DeKalb County's regional crisis center opened in 1997, and it’s currently the only designated behavioral health crisis center in Clayton, Cobb, DeKalb, Fulton, Gwinnett and Newton/Rockdale counties.

Credit: Google maps

The DeKalb County Board of Commissioners is asking taxpayers to chip in $15 million dollars for a new mental health crisis facility. 

Part of the proposed special purpose local option sales tax — or SPLOST— will help the DeKalb County Regional Crisis Center meet the growing demand for access to mental health crisis intervention and stabilization services, Commissioner Ted Terry said. 

The existing regional crisis center opened in 1997, and is currently the only designated behavioral health crisis center in Clayton, Cobb, DeKalb, Fulton, Gwinnett and Newton/Rockdale counties for patients who are mostly uninsured adults.   

Terry said taxpayer dollars are best spent investing in community emergency mental health services because the alternative perpetuates a broken cycle.

"The DeKalb County jail is the largest mental health care facility in DeKalb County," Terry said. "And everyone agrees, all the actors agree, that if you're having a mental health issue, being in jail is the last place that we really want to send someone."

But if there is an issue, people in crisis have to be taken somewhere, he said.

The cost to fund the $25 million project is shared among state and local governments, Terry said, and includes construction of a new building to offer emergency evaluation services; temporary observation and crisis stabilization units; a transitional residential program; and a peer support center that would also serve as a meeting area for local Alcoholics Anonymous and other substance use disorder groups.

“It really would be the first of its kind in the state of Georgia, really looking at the whole gamut of crisis intervention and recovery at one location.”
Ted Terry

Shelby Roche, DeKalb County Regional Crisis Center’s director for crisis services, said the unit currently has 36 beds for people who need a temporary place to stay due to behavioral health illness. 

Grady Memorial Hospital in Atlanta is one of the other crisis receiving facilities in the area, but with the closure of Wellstar Atlanta Medical Center and other strains on the mental health care system, resources are stretched thin, she said.

"There is definitely a need (for more beds because) if the individuals don't come to a crisis center for stabilization, they're going to be crowding either our jails or our local hospitals," Roche said. "And our hospitals don't have the capacity to treat individuals."

When complete, another 24 beds in the county's transitional residential program will be available.

This is part of what Terry called a historic investment in improving access to mental health services.

“It really would be the first of its kind in the state of Georgia, really looking at the whole gamut of crisis intervention and recovery at one location,” he said. 

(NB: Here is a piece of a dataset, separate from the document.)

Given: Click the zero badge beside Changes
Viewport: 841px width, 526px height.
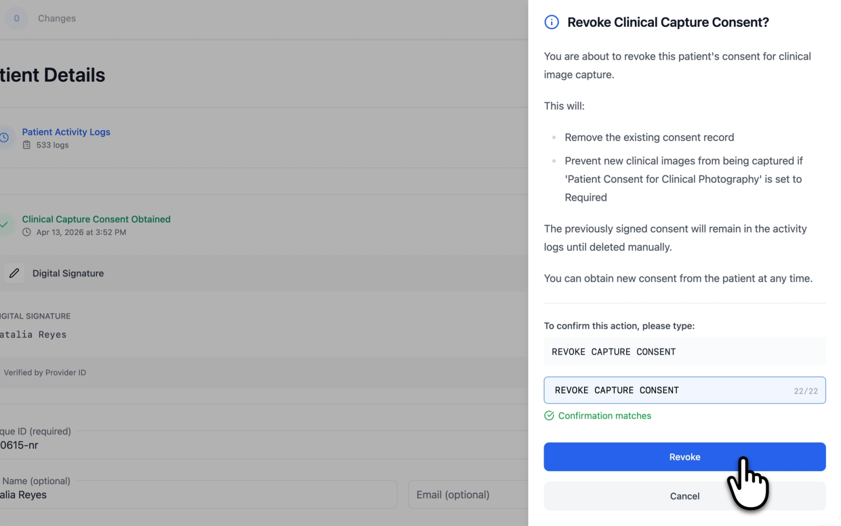Looking at the screenshot, I should pos(16,18).
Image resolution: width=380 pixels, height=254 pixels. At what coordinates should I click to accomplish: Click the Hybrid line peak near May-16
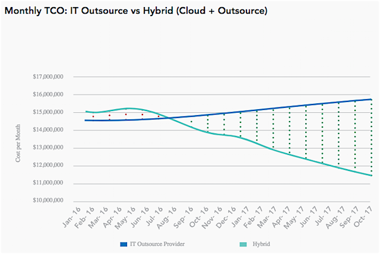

This is needed because of the growing demand for help related to social anxiety and depression, which worsened as the COVID-19 pandemic forced people to quarantine and cope with the psychological and economical effects of the pandemic. 

More than 36,000 Georgians have died from COVID-19, and more than 3 million cases of the infection have been reported, many of which resulted in long-term physical and mental health symptoms often grouped together as long COVID.  

Using public dollars on behavioral health emergency services keeps residents out of the criminal justice system, which saves money and improves lives, Terry said.

"We are spending literally millions of dollars every year on all of these other facilities," Terry said. "By investing in this crisis recovery center, we're not only making an investment in the health and well-being of our neighbors, our residents, and our citizens, (we) also (have) a way to divert individuals away from these more costly care models at the ER as well as at the jail."

Voters in DeKalb County can approve the SPLOST on the Nov. 7 municipal ballot. If approved, construction on the CSU's new building could begin in April 2024.